There are a number of company heads who have recently come to the conclusion that while hoping for an acquisition by Google, Cisco and others they need to simultaneously work on getting customers.
For most logical and sane people in any other market, this is business as usual. For some reason, in tech, you can have an interesting technology, have almost no customers (or focus on getting them) and get purchased for a nice valuation.
It is worth mentioning however that this is changing… and fast. A record number of CEOs are calling me to ask how TMC can help them with customer acquisition and branding.
There was a period of time when companies really didn’t care too much about getting customers. This is especially true of serial entrepreneurs who sold their last company before they even hired an accounts receivable clerk.
What we are seeing in this economic slowdown is that the communications market is resistant but not immune to the slow down. This means we may seem intensified competition for customers and if your company’s exit strategy has recently become questionable, it may be time to start rethinking your model and figuring out how to monetize as much as possible while waiting for that special call from Armonk, Redmond or Silicon Valley.

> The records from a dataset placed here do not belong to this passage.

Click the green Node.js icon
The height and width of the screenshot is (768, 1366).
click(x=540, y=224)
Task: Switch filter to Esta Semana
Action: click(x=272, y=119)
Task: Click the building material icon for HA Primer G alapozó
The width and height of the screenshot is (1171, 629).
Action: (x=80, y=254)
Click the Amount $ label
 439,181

Oh – and one last point… Start-ups have added pressure on them because I expect a number of them to go belly-up as they run out of financing. As this happens, the remaining start-ups will become potentially toxic and customers could very well wait to purchase from them. This cycle of waiting will drive more small companies out of business.
In fact, more than once this past week, people have told me customers today would rather buy inferior technology from a well-known company than superior technology from a company they aren’t familiar with. This marks a big change in thinking and you need to be prepared for this change by focusing on getting your name out in front of potential customers more often.
I saw this very thing happen in 2001. I believe history has a good chance of repeating itself in the next 18 months.
There is one way to combat this cycle.
Come out strong. Daily press releases help and so do customer win announcements. You need deployment stories, case studies and smart but effective marketing to show strength in the market. Now, more than ever, you need to show your company is strong and will be around for the long-haul. If the news section on your website hasn’t been updated in weeks or months, potential customers could think you are about to close the doors.
The era of engineering-run companies hoping for a buy-out may not be at an end but for sure it will be hibernating for at least a few quarters or more. If you are engineering run and want to make it through this slowdown, now is the time to get the marketers involved. The engineers need to go back in the closet where they belong.
Rich Tehrani regrets the fellow-engineer bashing that took place during the writing of this article. No actual engineers were harmed during the writing of this piece.